Provided information:

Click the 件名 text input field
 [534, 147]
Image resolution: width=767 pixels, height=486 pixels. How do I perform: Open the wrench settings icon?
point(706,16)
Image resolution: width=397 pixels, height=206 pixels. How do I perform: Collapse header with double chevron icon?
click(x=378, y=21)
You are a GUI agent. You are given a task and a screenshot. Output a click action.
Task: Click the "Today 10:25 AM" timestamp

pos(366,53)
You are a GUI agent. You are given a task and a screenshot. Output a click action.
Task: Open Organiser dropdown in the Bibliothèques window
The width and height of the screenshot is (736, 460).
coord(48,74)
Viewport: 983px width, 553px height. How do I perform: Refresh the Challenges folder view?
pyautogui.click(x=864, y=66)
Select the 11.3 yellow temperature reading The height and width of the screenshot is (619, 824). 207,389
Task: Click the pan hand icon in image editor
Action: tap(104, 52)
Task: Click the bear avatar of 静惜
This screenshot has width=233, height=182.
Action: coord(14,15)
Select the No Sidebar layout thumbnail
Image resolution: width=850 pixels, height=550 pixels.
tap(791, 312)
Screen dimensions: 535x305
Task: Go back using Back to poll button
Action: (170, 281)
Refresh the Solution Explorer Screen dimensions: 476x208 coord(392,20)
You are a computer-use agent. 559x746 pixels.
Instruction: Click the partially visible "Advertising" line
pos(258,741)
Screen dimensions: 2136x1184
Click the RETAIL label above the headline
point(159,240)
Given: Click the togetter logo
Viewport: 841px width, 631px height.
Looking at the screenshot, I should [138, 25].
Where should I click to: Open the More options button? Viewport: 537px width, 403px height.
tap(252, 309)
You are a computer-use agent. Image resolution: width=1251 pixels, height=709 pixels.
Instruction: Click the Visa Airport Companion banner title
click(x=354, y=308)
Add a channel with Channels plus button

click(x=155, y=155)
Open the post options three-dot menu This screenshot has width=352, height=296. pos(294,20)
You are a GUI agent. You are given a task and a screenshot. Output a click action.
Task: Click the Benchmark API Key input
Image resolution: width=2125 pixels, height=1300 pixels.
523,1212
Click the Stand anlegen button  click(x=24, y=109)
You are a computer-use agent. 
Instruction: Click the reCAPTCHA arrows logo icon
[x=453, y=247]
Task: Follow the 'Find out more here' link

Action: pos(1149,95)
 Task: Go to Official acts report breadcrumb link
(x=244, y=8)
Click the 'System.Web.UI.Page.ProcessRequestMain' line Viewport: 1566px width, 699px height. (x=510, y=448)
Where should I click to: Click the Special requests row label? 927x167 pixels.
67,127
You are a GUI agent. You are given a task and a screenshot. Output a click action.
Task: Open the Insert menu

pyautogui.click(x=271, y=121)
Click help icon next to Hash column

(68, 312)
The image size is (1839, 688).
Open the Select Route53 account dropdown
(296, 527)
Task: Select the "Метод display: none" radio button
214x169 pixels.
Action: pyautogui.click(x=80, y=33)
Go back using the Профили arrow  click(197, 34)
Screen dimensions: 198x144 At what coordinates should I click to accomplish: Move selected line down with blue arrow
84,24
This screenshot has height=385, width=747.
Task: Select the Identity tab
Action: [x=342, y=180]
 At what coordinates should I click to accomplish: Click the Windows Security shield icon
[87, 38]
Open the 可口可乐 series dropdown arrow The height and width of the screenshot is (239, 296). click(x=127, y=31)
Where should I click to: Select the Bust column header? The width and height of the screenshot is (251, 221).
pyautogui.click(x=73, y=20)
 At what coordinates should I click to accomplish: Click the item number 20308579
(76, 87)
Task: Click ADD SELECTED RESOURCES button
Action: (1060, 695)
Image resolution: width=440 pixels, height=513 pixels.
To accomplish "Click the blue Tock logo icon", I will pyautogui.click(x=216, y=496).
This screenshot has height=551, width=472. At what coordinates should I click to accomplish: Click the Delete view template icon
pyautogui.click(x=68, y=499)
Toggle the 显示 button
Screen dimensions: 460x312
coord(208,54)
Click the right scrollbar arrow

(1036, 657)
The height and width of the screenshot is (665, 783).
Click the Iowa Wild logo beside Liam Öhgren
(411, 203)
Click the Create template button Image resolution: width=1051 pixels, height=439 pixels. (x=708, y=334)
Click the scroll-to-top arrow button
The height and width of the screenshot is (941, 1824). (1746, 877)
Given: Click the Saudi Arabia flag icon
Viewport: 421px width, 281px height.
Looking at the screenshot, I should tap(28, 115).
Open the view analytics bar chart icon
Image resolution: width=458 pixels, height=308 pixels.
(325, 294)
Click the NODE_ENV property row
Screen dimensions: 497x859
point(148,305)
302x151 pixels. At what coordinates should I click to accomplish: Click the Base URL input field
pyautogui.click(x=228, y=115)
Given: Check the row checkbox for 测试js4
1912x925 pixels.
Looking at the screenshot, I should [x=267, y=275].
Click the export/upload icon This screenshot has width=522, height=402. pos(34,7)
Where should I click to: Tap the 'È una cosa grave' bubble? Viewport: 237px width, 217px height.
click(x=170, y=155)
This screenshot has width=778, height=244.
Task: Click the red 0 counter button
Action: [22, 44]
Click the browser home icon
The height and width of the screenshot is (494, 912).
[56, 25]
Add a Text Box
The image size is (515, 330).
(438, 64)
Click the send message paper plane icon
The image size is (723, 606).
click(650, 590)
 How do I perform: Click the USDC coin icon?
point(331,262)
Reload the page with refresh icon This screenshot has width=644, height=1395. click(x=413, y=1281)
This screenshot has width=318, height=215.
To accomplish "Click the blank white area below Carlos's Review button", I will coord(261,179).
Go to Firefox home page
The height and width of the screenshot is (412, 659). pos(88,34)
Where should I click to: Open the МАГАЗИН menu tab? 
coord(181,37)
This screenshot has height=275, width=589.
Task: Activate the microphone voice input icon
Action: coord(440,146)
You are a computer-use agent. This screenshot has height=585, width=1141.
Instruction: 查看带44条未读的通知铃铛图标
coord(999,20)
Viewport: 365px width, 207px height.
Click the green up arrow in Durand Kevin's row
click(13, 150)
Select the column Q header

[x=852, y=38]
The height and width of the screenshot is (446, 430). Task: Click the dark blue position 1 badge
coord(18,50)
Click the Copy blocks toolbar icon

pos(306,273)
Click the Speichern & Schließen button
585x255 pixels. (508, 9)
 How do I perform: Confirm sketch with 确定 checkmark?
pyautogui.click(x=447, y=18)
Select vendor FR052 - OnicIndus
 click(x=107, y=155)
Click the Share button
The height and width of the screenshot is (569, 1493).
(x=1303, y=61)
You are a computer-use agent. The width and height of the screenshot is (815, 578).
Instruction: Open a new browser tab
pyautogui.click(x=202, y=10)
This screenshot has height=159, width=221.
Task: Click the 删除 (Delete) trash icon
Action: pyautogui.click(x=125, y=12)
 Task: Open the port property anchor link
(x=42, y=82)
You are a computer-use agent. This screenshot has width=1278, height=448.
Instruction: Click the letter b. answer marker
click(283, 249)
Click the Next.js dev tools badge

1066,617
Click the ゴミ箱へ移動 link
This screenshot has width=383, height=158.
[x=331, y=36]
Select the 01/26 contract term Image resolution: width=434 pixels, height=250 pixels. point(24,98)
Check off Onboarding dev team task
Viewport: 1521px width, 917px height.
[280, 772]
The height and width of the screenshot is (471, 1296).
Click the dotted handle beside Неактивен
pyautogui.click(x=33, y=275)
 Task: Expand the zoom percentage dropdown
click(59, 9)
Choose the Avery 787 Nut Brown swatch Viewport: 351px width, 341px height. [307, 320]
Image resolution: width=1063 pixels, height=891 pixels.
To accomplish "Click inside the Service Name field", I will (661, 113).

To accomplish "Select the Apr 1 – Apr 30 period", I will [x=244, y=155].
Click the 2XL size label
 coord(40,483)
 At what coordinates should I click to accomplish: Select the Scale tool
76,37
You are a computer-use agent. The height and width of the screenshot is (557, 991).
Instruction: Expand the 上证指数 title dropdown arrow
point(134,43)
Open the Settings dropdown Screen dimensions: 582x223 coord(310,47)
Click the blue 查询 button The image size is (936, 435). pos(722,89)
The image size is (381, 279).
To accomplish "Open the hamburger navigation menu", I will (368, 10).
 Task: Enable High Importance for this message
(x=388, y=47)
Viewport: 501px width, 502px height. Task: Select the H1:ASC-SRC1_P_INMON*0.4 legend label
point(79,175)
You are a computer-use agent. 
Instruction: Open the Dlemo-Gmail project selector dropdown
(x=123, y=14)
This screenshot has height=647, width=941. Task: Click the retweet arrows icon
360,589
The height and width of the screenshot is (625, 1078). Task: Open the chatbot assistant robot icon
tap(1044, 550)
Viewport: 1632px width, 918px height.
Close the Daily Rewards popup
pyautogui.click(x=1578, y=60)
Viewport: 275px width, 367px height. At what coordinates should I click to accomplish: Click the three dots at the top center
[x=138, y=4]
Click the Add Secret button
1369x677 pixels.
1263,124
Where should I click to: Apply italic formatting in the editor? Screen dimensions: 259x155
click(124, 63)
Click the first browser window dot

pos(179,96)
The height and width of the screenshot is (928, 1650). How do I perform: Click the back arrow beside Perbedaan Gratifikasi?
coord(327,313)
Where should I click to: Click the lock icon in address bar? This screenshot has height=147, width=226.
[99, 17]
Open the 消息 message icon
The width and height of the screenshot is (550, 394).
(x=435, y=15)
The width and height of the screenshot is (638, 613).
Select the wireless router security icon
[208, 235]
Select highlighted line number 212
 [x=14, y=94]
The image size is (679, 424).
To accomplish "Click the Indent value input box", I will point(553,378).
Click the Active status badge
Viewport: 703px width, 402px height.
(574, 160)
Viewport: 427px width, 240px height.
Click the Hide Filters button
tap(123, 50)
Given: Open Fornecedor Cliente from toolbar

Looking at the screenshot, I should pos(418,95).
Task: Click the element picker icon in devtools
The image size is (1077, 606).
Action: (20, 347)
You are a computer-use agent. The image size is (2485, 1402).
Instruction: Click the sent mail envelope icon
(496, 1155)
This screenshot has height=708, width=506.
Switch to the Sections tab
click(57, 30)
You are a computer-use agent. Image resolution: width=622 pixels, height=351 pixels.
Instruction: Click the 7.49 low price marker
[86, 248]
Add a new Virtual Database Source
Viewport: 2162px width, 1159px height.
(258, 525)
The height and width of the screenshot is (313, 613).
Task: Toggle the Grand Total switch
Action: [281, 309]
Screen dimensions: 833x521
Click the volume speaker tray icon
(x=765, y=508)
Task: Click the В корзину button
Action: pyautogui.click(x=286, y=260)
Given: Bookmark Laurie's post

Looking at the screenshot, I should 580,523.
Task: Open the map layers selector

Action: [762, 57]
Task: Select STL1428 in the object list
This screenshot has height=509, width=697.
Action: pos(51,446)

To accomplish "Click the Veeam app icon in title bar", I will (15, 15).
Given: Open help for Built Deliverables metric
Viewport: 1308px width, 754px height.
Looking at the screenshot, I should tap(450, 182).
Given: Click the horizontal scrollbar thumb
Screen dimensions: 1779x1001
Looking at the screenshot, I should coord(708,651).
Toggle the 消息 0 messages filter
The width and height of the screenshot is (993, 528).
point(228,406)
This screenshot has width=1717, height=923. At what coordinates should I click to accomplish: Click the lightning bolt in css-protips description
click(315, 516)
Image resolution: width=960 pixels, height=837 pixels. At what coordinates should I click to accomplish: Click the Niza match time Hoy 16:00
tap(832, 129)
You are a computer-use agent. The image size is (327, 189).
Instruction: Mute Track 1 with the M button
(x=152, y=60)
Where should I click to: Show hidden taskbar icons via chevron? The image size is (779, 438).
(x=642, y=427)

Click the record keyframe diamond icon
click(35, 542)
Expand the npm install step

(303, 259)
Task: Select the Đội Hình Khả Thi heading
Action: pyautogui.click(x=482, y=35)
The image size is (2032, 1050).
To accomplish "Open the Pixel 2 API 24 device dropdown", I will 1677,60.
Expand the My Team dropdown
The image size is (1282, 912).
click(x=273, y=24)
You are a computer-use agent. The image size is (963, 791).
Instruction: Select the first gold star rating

Exercise requirements: Rewrite the lines from the one containing "Expand the My Team dropdown" through the last line, changing "image size" to "screenshot size" and leaving everything else as it is.

Task result:
Expand the My Team dropdown
The screenshot size is (1282, 912).
click(x=273, y=24)
You are a computer-use agent. The screenshot size is (963, 791).
Instruction: Select the first gold star rating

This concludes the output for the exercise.